So what do you like in those sectors now?
Banking has been challenged over the last year. We’ve seen several banks that have bounced back dramatically. Some of the most distressed, poorly capitalized, and lowest credit quality banks have bounced back demonstrating ability to raise capital, etc. So, banks have done very well. By contrast we are recommending a bank that has done well throughout. People’s United Financial Inc. (PBCT)—formerly a mutual bank, owned by depositors—converted in 2007 to being publicly owned. That’s one of the reasons they have such a strong balance sheet. Last year, it was one of the best-performing banks because of high loan quality and the strength of its balance sheet. It had no capital inadequacies. Two things that drove banks to problems were lack of capital and poor quality capital. This year, as investors have gotten more interested in the banks that were troubled, People’s stock has underperformed—because it was stable.

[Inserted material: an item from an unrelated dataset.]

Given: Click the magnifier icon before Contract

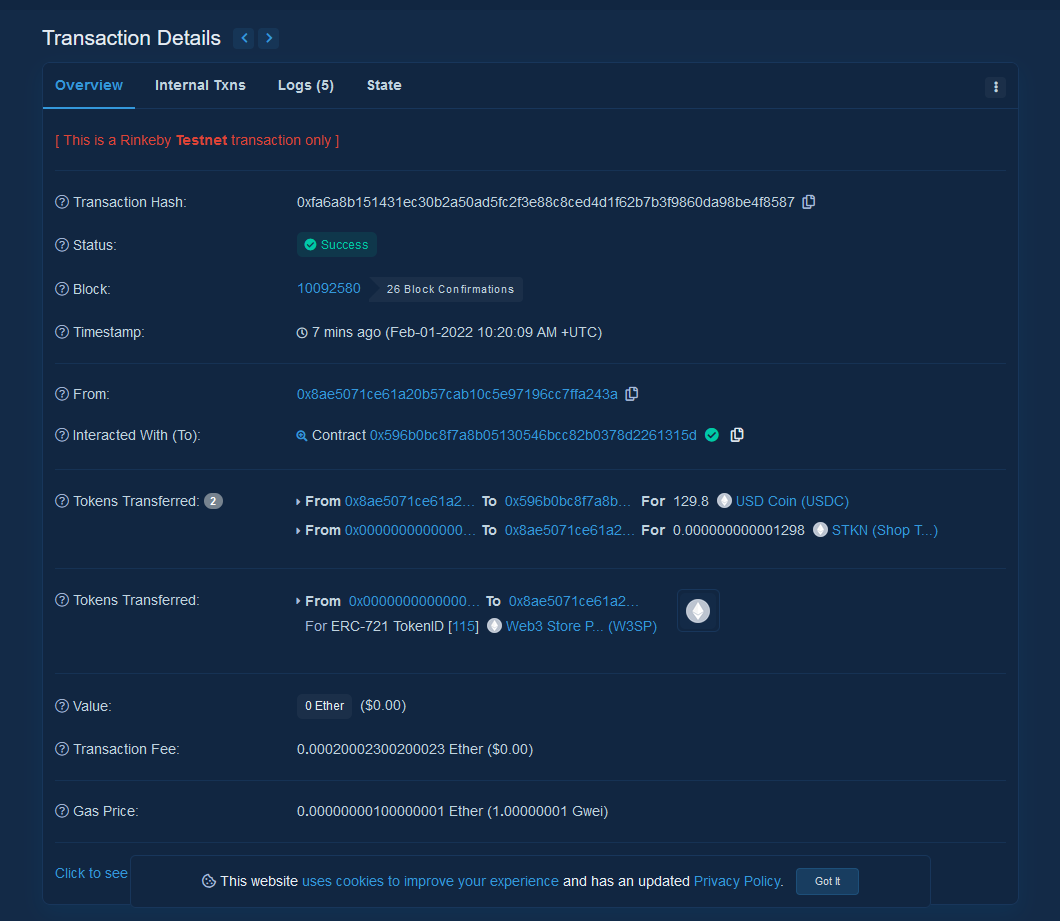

People’s made an acquisition of Vermont-based Chittenden Bank in 2008, demonstrating an ability to pursue a strategy of growing in their market. It was a successful transaction. They are pretty conservative—and that’s a good thing for a bank. Some investors are impatient with their failure to acquire, but they are likely to do so in the future—possibly buying larger banks outside of their New England region or smaller banks in their area. We think they’re waiting to pick from banks that aren’t strong enough to make it. People’s is a conservative, quality bank with a big cash war chest. For people who have concerns about banks this is one to consider. We see their shares trading at around $22 in a year.

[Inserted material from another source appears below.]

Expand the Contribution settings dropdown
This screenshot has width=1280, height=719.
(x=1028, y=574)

You’re clearly hot on financials. Does anything else in the sector excite you?
Definitely. We think financials are going to be important to a recovery. Fiserv Inc. (FISV) is a company that provides core data processing for banks and financial services companies. They also own CheckFree, an online banking and bill payment service. Fiserv’s primary customers are banks, credit unions, savings and loans, and other financial service institutions, and they have a large market share in the data processing area. Banks are loyal customers. They tend to have three- to five-year contracts. There’s not a lot of switching of vendors. In general, they tend to have sticky client relationships. While Fiserv’s clients are banks, this is really a data management company, dependent on bank customers—one of the reasons their stock got beaten up last year: guilt by association. But we see this as a strong business model. Fiserv has been a very acquisitive company, growing through acquisition. In fact, CheckFree was one of their acquisitions. We have a 12-month share price target of $61 for Fiserv.
How about the consumer discretionary space? Do you like anything there?

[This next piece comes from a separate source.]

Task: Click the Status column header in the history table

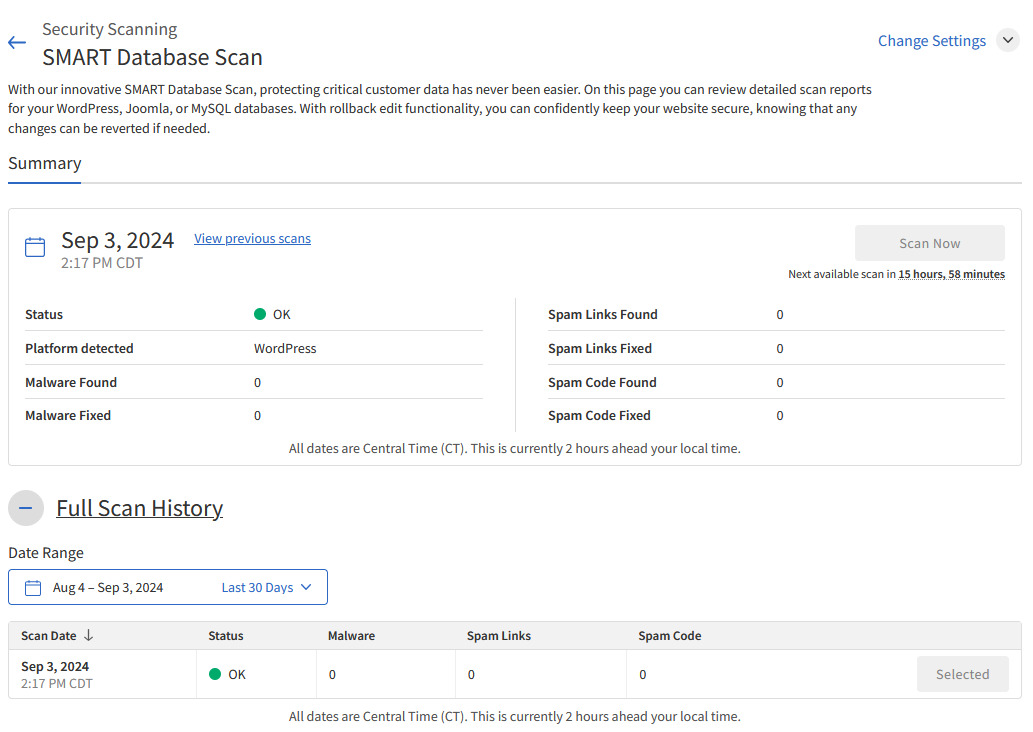Action: point(226,636)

Hanesbrands Inc. (HBI) is a company that suffered during the market downturn from having a highly leveraged balance sheet. They have a lot of debt. In 2006, Hanes spun out from Sara Lee. While they were part of Sara Lee, they didn’t get the capital and investment in the brand that they should have. Now, as a separate company, they are getting the attention they deserve. They are reducing indebtedness. With Hanes products—underwear and activewear—you don’t have the fashion-sensitive issues of other clothing brands. You make a T-shirt this year, and it’s not out of fashion next year. With brands like Champion, their clothes are more like staple products. In addition, the company is operating more efficiently, moving operations offshore. They are doing the right things to improve margins. We think Hanes is positioned to deliver double-digit earnings growth over the next five years. In a price-to-earnings sense, the stock is cheap [trading at around $15 in mid-July]. We believe the share price could go to $23 over the next 12 months.